COMMENTARY | On Monday, Reuters reported Canada became the first country to withdraw from the Kyoto protocol on climate change. The move shows a government that sees the impossibilities of the Kyoto expansion that was hammered out in the final hours of the Durban, South Africa, climate conference.
With a global financial crisis, why would energy-rich Canada be willing to pay $13.6 billion in penalties for not meeting required emissions cuts in 2012? To be more precise, why would it want to do what Environment Minister Peter Kent says is the equivalent of removing every vehicle off every Canadian road when other countries like China and India have no penalties for emissions?
Environmentalists were angered by Kent's comments, even saying, according to the report, that Kent spat in the faces for people around the world for whom climate change is increasingly a life and death issue. To that, I say worsening an already bad economic issue by taking ones' self out of the energy business or paying huge fines for the sake of years-down-the-road theories and goals can be, for some of your country, also a life and death issue. And an even quicker one, at that.

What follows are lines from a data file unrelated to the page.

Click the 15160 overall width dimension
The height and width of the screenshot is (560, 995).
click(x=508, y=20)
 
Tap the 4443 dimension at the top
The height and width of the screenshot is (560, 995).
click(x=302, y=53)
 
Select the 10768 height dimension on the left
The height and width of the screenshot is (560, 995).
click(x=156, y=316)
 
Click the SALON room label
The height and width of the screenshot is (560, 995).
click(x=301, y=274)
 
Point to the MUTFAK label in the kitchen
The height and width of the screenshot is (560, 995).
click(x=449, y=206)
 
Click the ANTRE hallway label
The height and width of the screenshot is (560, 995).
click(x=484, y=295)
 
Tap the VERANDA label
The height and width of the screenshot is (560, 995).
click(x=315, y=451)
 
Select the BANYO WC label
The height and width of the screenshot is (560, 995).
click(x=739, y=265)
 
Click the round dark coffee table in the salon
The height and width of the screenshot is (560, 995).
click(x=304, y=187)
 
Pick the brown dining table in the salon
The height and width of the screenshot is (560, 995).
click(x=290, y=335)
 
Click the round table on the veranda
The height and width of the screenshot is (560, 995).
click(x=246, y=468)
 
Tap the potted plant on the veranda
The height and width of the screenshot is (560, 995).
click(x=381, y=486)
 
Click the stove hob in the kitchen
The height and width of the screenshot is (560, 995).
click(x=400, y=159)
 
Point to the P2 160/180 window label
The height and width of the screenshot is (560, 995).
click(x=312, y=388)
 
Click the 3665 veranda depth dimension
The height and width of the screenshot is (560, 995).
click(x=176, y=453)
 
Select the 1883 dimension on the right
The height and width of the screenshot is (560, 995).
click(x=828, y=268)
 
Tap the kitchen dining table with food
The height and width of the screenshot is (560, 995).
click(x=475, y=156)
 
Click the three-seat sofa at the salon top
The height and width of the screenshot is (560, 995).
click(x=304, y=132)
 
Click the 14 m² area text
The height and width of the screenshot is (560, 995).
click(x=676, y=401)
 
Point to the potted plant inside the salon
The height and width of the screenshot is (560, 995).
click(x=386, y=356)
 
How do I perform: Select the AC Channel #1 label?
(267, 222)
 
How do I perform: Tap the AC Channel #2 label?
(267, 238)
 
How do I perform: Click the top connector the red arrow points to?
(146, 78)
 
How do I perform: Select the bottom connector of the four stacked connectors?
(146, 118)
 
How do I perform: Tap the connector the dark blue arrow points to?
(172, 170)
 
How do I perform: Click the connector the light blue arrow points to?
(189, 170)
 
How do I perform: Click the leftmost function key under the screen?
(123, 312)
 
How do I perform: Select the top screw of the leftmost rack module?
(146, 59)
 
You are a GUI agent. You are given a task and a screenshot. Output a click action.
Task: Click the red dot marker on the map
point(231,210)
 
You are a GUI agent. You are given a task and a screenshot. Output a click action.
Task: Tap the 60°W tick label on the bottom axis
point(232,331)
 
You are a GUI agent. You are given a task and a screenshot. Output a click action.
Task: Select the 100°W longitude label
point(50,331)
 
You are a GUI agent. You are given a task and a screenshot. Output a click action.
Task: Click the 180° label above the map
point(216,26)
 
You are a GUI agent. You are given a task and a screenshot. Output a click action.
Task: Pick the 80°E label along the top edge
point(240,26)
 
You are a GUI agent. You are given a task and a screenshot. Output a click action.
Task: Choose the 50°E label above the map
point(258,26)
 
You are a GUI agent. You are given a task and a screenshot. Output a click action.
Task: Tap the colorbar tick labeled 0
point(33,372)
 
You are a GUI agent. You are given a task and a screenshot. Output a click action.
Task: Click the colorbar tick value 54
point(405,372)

As hard as everyone has worked to eke out a deal to go back and show to their people as a sign of environmental consciousness, I believe getting global agreement on a multiyear or multidecade basis is an unlikely thing.
Particularly when you're conditioning it, mandating it and setting it down on countries that are strapped-down already. Canada is just the first, but I doubt it will be the only, country to say it just can't do Kyoto.